> **EXERCISE OBJECTIVE**
Your answer should repeat every line of the records below in which the word "will" appears.

[Extracted records]
•••••
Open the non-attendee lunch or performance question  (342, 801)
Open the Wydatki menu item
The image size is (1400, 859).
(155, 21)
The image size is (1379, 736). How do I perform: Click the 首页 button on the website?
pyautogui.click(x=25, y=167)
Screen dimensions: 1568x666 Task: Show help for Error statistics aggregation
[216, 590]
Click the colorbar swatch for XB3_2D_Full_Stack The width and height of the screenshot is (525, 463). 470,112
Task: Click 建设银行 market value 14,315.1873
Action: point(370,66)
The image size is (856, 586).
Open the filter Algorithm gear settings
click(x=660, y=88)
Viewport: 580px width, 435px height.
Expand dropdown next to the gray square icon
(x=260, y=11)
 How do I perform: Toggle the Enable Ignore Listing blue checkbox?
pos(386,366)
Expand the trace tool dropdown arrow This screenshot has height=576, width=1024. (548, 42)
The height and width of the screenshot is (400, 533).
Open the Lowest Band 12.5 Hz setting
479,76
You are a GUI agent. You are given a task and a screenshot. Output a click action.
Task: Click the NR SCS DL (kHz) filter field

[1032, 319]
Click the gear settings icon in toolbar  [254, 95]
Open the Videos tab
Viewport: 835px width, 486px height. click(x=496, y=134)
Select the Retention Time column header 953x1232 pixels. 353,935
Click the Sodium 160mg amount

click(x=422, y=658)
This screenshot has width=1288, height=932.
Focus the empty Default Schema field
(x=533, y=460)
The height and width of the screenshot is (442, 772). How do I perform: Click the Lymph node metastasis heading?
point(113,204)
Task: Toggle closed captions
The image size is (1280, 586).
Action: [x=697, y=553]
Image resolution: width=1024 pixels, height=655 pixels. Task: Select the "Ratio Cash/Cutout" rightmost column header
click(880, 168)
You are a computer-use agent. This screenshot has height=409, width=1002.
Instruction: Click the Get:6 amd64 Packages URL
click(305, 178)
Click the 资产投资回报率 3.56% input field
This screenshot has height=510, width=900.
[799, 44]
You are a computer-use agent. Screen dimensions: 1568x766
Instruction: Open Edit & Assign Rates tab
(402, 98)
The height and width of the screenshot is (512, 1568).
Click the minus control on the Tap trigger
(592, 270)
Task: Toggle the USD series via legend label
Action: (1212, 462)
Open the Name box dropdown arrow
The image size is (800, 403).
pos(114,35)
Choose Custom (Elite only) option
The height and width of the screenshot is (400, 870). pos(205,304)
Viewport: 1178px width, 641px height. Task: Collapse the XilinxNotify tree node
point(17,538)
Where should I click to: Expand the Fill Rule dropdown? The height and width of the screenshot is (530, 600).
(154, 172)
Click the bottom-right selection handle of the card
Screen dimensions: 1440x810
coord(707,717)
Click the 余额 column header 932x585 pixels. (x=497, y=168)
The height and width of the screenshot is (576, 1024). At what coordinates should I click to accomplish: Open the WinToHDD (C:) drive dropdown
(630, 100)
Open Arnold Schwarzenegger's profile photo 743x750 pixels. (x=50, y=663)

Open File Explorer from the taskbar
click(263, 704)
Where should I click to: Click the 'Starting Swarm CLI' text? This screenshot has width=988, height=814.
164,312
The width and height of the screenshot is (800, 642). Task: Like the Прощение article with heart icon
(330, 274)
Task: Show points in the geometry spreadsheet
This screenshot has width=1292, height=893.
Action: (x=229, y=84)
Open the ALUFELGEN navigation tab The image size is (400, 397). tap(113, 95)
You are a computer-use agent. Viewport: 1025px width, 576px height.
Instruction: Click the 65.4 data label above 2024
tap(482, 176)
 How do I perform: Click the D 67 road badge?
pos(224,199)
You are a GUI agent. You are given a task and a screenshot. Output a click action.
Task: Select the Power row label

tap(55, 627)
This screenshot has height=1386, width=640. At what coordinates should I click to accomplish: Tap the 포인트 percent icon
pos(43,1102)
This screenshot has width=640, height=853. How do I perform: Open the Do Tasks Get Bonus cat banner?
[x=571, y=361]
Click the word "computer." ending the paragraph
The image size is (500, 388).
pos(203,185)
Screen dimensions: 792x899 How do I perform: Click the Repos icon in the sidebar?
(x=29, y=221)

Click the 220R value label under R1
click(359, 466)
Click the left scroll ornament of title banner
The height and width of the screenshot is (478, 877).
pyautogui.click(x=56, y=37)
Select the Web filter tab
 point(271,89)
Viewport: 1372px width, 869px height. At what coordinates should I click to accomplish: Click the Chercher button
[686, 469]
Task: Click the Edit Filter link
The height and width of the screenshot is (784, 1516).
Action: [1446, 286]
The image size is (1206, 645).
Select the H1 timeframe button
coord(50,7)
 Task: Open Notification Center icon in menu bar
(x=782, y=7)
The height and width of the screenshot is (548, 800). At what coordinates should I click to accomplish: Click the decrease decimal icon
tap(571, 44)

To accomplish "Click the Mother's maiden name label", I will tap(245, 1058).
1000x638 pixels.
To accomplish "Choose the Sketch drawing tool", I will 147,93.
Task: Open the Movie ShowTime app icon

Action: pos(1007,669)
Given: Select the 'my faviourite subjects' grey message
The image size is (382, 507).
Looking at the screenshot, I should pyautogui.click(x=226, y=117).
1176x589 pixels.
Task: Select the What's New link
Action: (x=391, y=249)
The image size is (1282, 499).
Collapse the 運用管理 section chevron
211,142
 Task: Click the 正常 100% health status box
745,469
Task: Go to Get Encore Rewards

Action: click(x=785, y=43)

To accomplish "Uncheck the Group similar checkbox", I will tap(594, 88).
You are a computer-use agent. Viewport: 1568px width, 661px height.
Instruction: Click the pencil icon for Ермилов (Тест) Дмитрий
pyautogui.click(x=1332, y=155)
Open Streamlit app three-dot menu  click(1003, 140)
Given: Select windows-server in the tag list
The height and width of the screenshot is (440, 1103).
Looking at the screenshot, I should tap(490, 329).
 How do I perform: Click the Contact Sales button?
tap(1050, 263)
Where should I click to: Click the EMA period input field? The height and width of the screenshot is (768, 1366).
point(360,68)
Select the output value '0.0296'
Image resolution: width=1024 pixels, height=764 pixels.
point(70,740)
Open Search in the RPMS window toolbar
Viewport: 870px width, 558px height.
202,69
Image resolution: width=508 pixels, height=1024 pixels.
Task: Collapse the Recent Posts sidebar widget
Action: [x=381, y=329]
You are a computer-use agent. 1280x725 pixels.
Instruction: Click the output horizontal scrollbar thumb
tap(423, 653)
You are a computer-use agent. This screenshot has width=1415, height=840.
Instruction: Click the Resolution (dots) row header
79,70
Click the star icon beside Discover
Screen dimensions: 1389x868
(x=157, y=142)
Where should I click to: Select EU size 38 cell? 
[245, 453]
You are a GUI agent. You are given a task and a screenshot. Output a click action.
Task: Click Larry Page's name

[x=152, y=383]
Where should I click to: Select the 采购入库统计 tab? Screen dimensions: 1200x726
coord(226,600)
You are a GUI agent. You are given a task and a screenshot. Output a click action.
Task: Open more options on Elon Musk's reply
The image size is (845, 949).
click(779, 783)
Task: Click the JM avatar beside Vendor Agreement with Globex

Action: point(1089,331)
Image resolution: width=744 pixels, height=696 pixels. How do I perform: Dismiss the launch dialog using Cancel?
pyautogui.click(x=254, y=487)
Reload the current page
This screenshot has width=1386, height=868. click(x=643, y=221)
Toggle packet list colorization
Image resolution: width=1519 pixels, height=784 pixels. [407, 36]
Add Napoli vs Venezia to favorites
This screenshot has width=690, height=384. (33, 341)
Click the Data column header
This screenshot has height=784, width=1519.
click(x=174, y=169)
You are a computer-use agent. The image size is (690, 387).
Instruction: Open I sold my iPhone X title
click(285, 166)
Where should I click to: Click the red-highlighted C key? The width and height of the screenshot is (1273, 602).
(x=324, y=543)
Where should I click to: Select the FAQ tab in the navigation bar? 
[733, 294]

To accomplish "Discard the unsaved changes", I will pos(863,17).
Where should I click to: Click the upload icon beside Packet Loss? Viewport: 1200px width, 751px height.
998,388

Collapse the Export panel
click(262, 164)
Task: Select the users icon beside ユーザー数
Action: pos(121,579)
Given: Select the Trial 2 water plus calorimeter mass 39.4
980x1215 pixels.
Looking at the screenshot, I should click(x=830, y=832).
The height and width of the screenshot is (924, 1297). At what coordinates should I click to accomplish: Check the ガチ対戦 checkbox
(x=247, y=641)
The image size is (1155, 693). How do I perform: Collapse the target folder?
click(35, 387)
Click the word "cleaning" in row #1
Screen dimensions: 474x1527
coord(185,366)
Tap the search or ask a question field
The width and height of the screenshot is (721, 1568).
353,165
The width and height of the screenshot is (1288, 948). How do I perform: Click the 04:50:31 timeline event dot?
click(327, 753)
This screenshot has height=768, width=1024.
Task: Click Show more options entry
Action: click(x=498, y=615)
•••••
> **EXPECTED OUTPUT**
To accomplish "Click the Mother's maiden name label", I will tap(245, 1058).
To accomplish "Choose the Sketch drawing tool", I will 147,93.
To accomplish "Uncheck the Group similar checkbox", I will tap(594, 88).
To accomplish "Discard the unsaved changes", I will pos(863,17).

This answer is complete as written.